La Valle d’Aosta è la regione con più macchine (2021), con ben 257 ogni 100 abitanti, seguita dal Trentino Alto-Adige (132). Invece passando ai comuni, nel 2022 Roma è al primo posto con 1,75 milioni di autovetture immatricolate, con 62 auto ogni 100 persone. A livello nazionale, ci sono per lo più Fiat Panda, in vetta alle classifiche nell’aprile 2023 con il 9,31% delle vendite totali; Dacia Sandero (4,22%); e la Fiat 500 con il (3,90%).
Il passaggio necessario verso il trasporto elettrico e una mobilità sempre più sostenibile porta con sé molteplici sfide per il settore dell’automotive, ma offre anche molteplici opportunità. L’Italia, con la sua lunga tradizione nel settore automobilistico e la sua expertise nel design e nella produzione di veicoli di alta qualità, ha il potenziale per guidare questa transizione, ma serve una cultura diffusa tra gli italiani.
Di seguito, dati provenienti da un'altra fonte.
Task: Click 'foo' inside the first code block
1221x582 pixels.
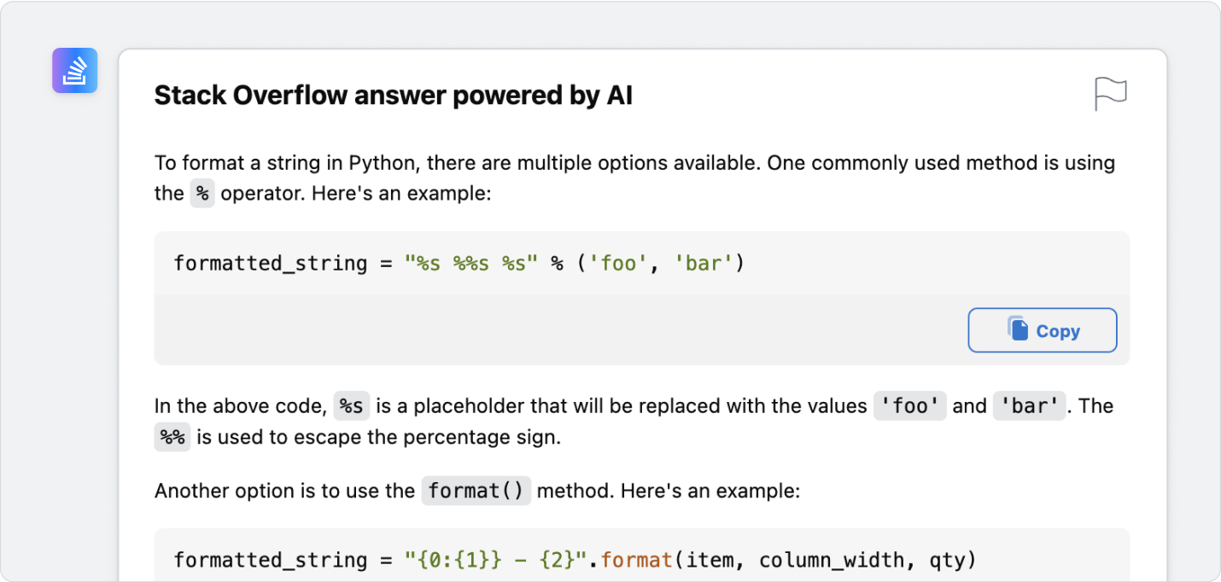Action: click(x=619, y=264)
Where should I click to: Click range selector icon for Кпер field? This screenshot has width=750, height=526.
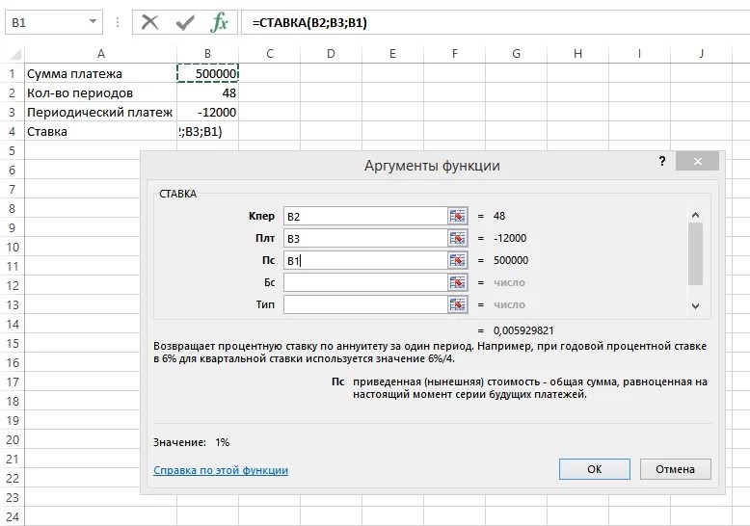tap(457, 216)
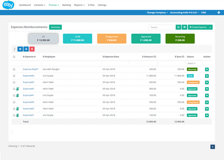Click the plus action for Expense#4 row
The height and width of the screenshot is (160, 224).
coord(207,76)
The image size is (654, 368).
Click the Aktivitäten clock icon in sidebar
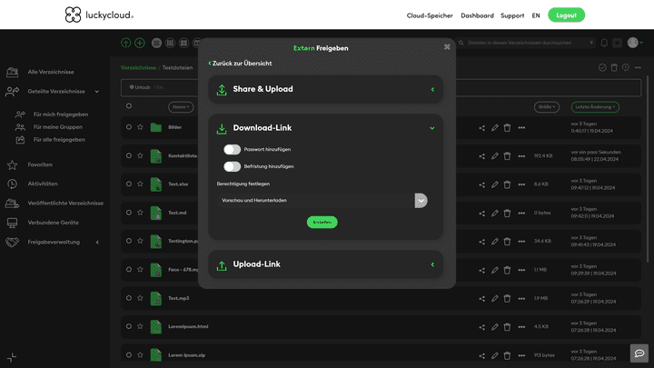12,184
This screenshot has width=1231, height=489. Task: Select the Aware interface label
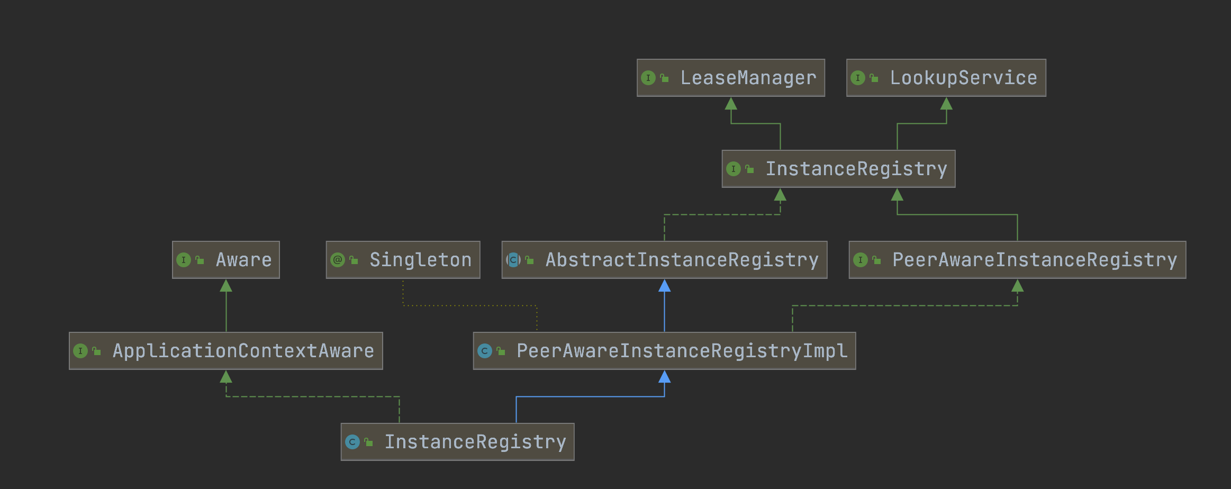(243, 260)
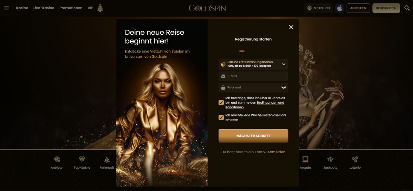413x191 pixels.
Task: Open search with the magnifier icon
Action: tap(407, 8)
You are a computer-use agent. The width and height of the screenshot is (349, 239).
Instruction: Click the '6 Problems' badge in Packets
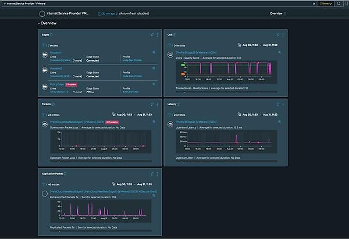pos(112,123)
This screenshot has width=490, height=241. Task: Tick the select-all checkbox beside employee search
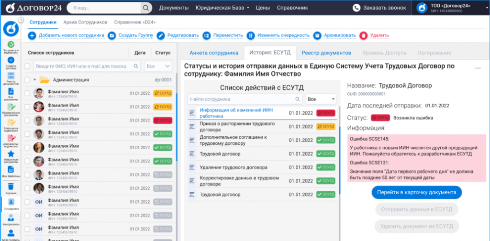click(27, 66)
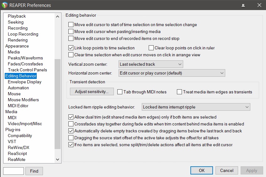Screen dimensions: 266x177
Task: Close the Preferences window
Action: (259, 5)
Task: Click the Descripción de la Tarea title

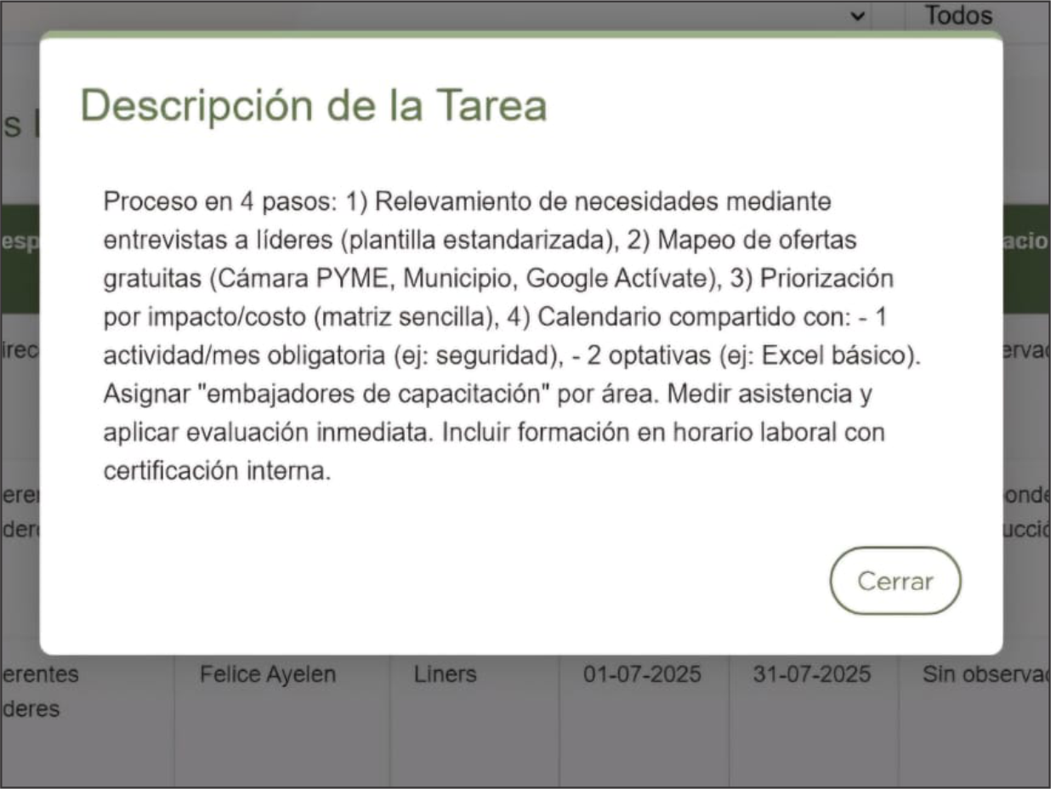Action: [313, 105]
Bisogna continuare a formare e sensibilizzare sulle alternative di trasporto ecologiche e sull’importanza della riduzione delle emissioni nocive.
Futuro roseo per il trasporto elettrico ma a fronte di investimenti mirati
È inoltre è fondamentale che l’Italia adotti politiche ambiziose, tramite investimenti mirati in ricerca e sviluppo di tecnologie sempre più efficienti, nell’espansione delle infrastrutture quali punti di ricarica, e nell’integrazione di sistemi intelligenti di gestione del traffico. “L’Italia ha la capacità di diventare un leader nell’industria dell’automotive sostenibile, creando posti di lavoro e favorendo lo sviluppo economico. La collaborazione tra il settore pubblico e privato, insieme a politiche mirate e investimenti strategici, sarà fondamentale per affrontare le sfide e cogliere le opportunità offerte dalla mobilità sostenibile”, afferma Fabrizio Zucca.
Solo così, l’Italia potrà avere una vera influenza nello sviluppo dei trend del settore, quali: l’elettrificazione e lo sviluppo di veicoli a zero emissioni, l’implementazione di tecnologie avanzate e di connettività con sistemi di assistenza alla guida, l’aumento dei servizi di ridesharing, e infine l’incorporazione dell’automazione e dell’intelligenza artificiale. “È importante notare che questi trend sono soggetti a molte variabili, come i progressi tecnologici, le politiche governative, le preferenze dei consumatori e le sfide ambientali. Ma sicuramente il settore del trasporto elettrico continuerà a crescere in Italia e a livello internazionale”, conclude Mancini.